Harold Stokes

From HistoryWiki

Harold Barclay Stokes (1905- )

Harold Stokes was born in Nokomis, Illinois in 1905. Nokomis is about fifteen miles northeast of Hillsboro. When he was a child, his family moved to St. Louis. He attended the University of Missouri.

Harold had considerable musical talents which he directed toward jazz and popular music. He played a robust piano (with hints of Jelly Roll Morton) and occasionally accordion. He was an accomplished dance-band orchestrator.

In 1928, Stokes became the musical director of the Chicago-based Jean Goldkette Band (which the legendary Bix Beiderbecke had left not long before). The group appeared daily on WGN radio and regularly recorded for Victor. (One such session, which Stokes directed, included members of the "McKinney's Cotton Pickers" band. It was the first known where blacks and whites played together in a Chicago recording studio.)

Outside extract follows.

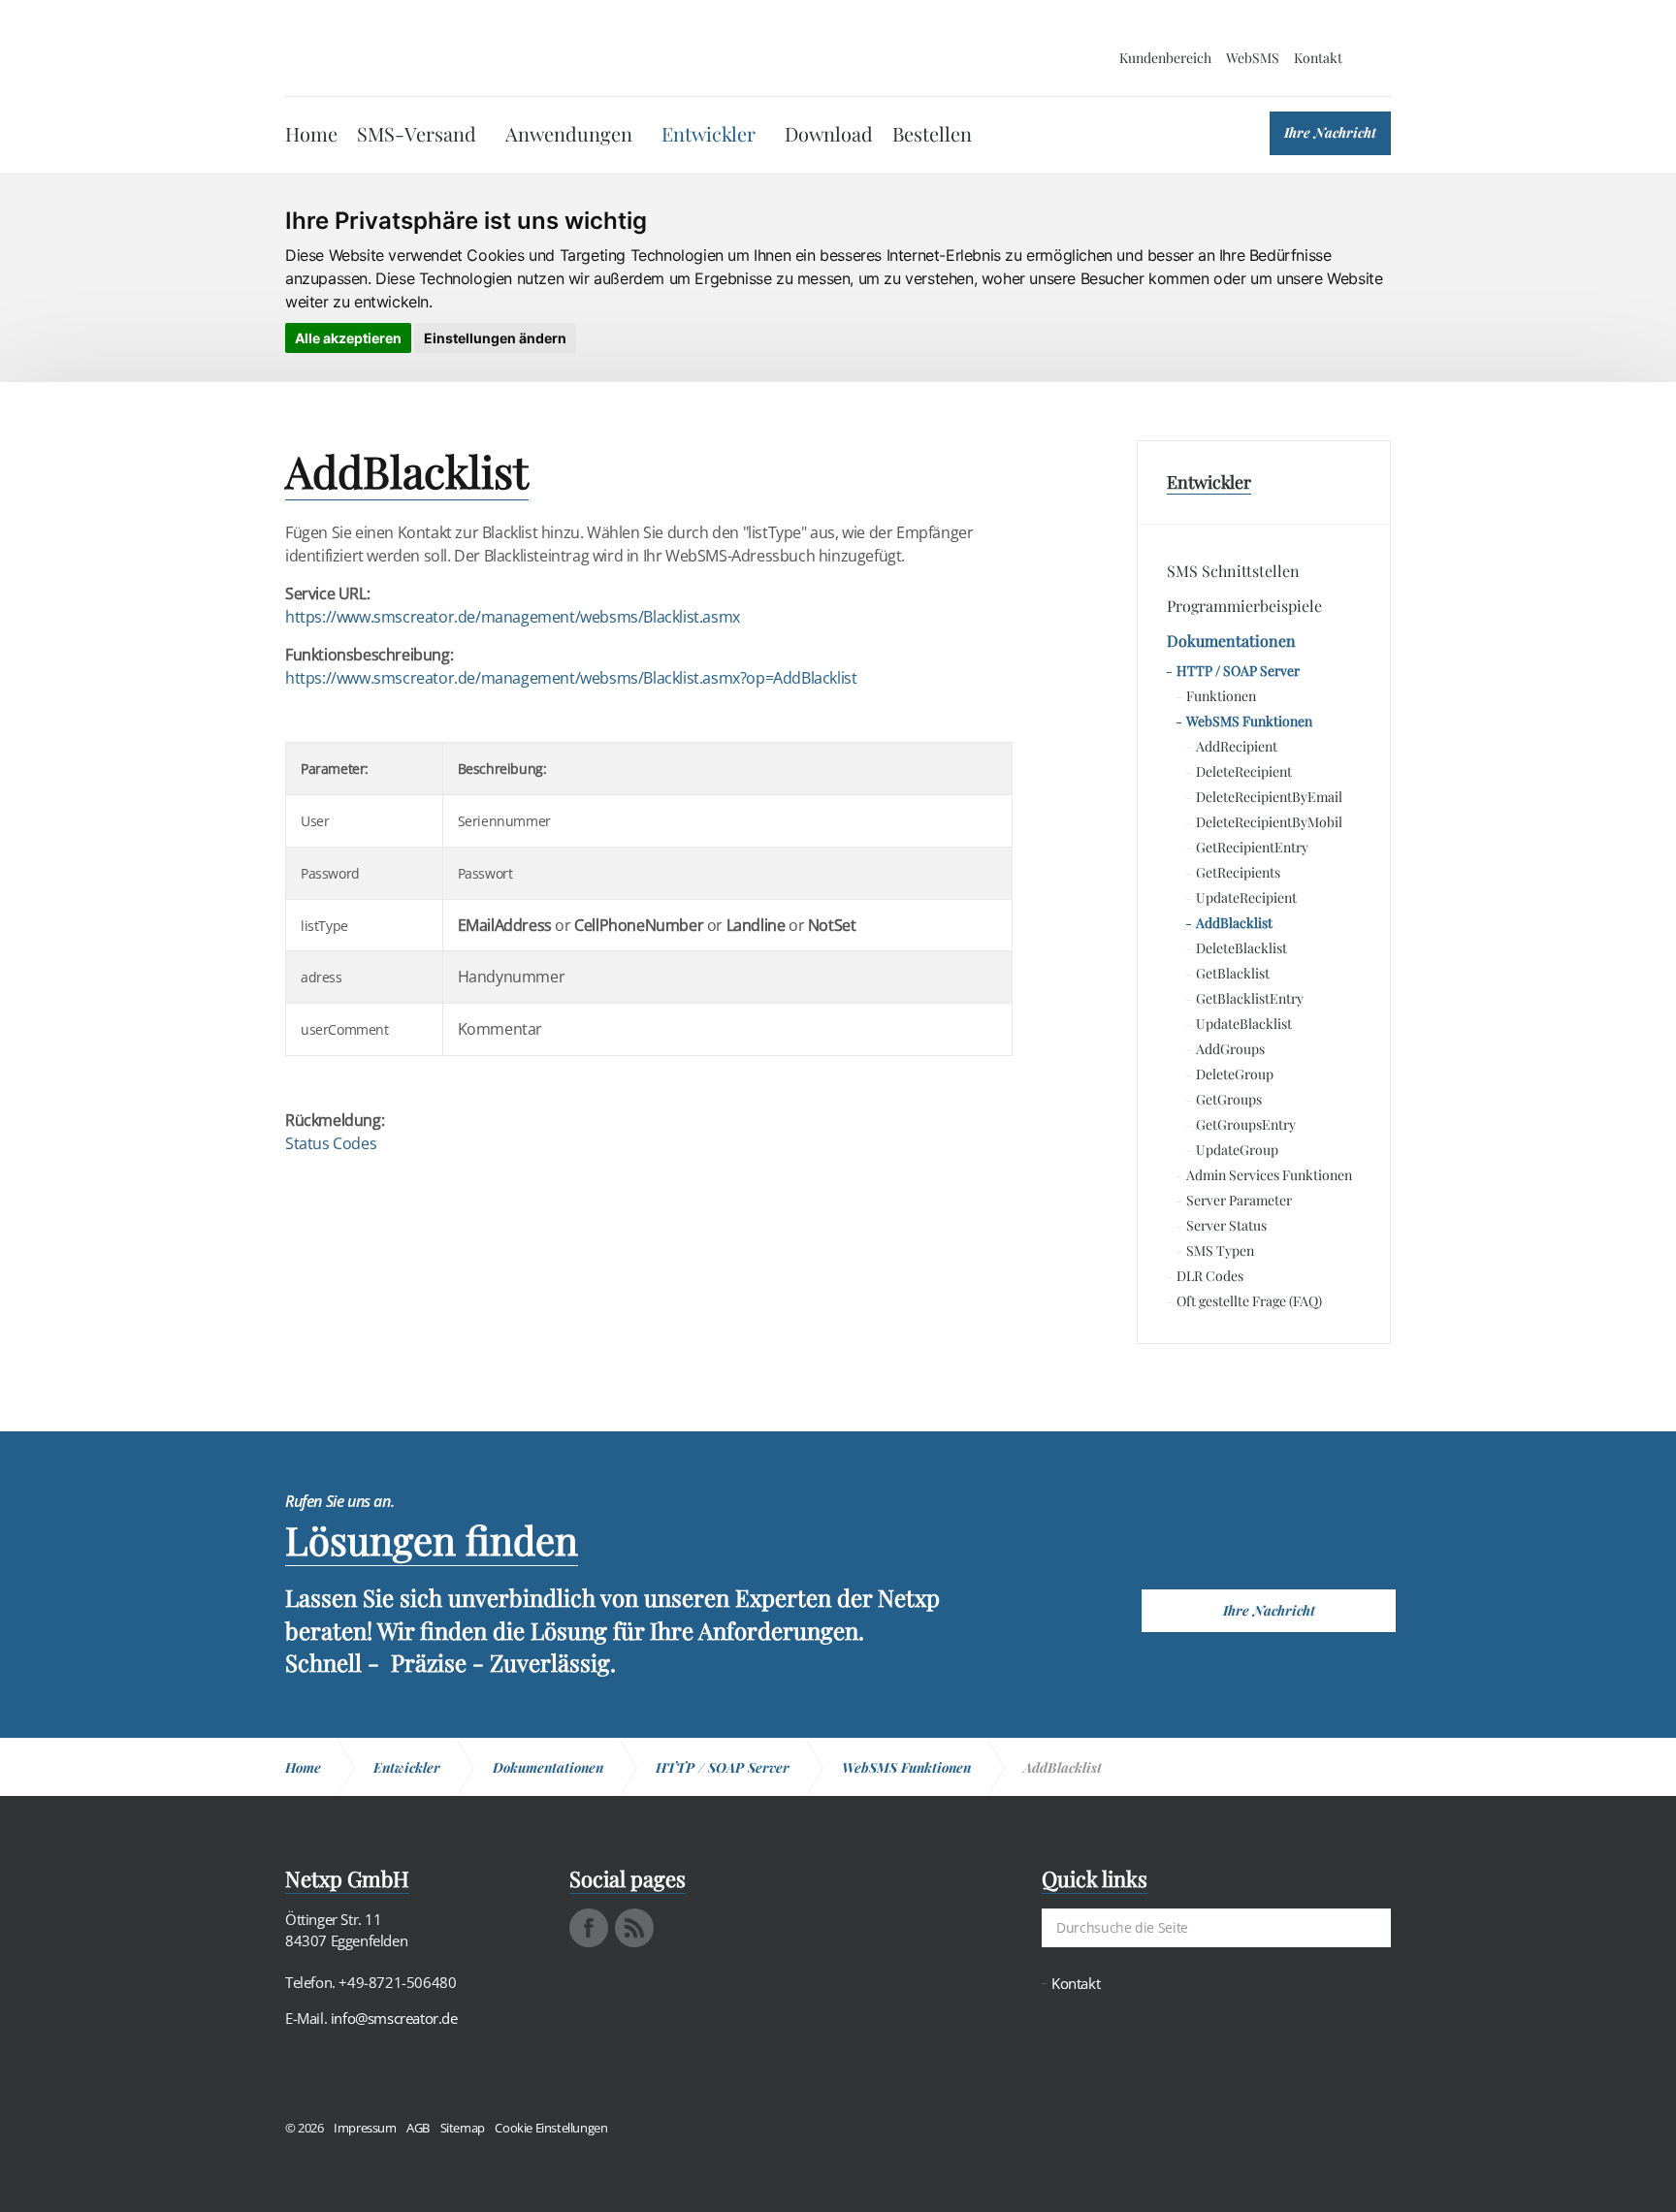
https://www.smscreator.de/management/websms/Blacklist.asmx (512, 616)
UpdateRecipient (1246, 897)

When NBC established a Chicago presence in 1929, Stokes became one of the networks staff conductors---leading groups of various sizes on various programs. He is said to have conducted the first coast-to-coast broadcast originating in Chicago. Stokes became known for his scorings of novelty numbers and his generally off-beat arrangements. The NBC-Chicago regulars he appeared with included Marian and Jim Jordan (in their pre-"Fibber McGee and Molly" days) and Don McNeill (in his pre-"Breakfast Club" days. On account of his looks he was called, behind his back, "Horse Face."

When WGN moved into its opulent new quarters adjacent to the Tribune Tower in 1934, Stokes was hired to lead its newly-formed "WGN Dance Orchestra." He held this position until the summer of 1941 when he was fired. (His replacement was Bob Trendler whom many will remember as the band leader on WGN-TV's "Bozo's Circus" show.) His first marriage disintegrated shortly thereafter.

Stokes retired to a chicken farm near Hillsboro that he had purchased during his palmier days at NBC. In the spring of 1944, the city fathers of Hillsboro asked him to put together an amateur variety show to raise funds for a proposed youth center. Stokes, with plenty of time on his hands, wrote an original score and assembled a cast of townsfolk. He also persuaded Jack Owens of the Blue Network's "Breakfast Club" and Lawrence Salerno (a WGN vocalist) to come to Hillsboro to appear in the show which was called "Hillsboro Hilarities."

Mary Hartline appeared in this show as a dancer. Stokes took a liking to her.

A year later, ABC hired Stokes as a radio producer. Almost simultaneously, Mary graduated from Hillsboro High. With Stokes encouragement, she decided to go to Chicago to become a model. Within a year, Stokes was assigned the new "Teen Town" show. He immediately made Mary a member of the cast. Stokes (age 42) and Mary (age 21) were married in June of 1947.

When ABC began construction of its Chicago television facilities in 1948, Stokes was assigned to program development, both for the network and its local outlet, WENR-TV.

"Super Circus" was one of Stoke's first ideas. Not surprisingly, Mary became a member of the cast to, in essence, bring her "Junior Junction" persona to the television screen.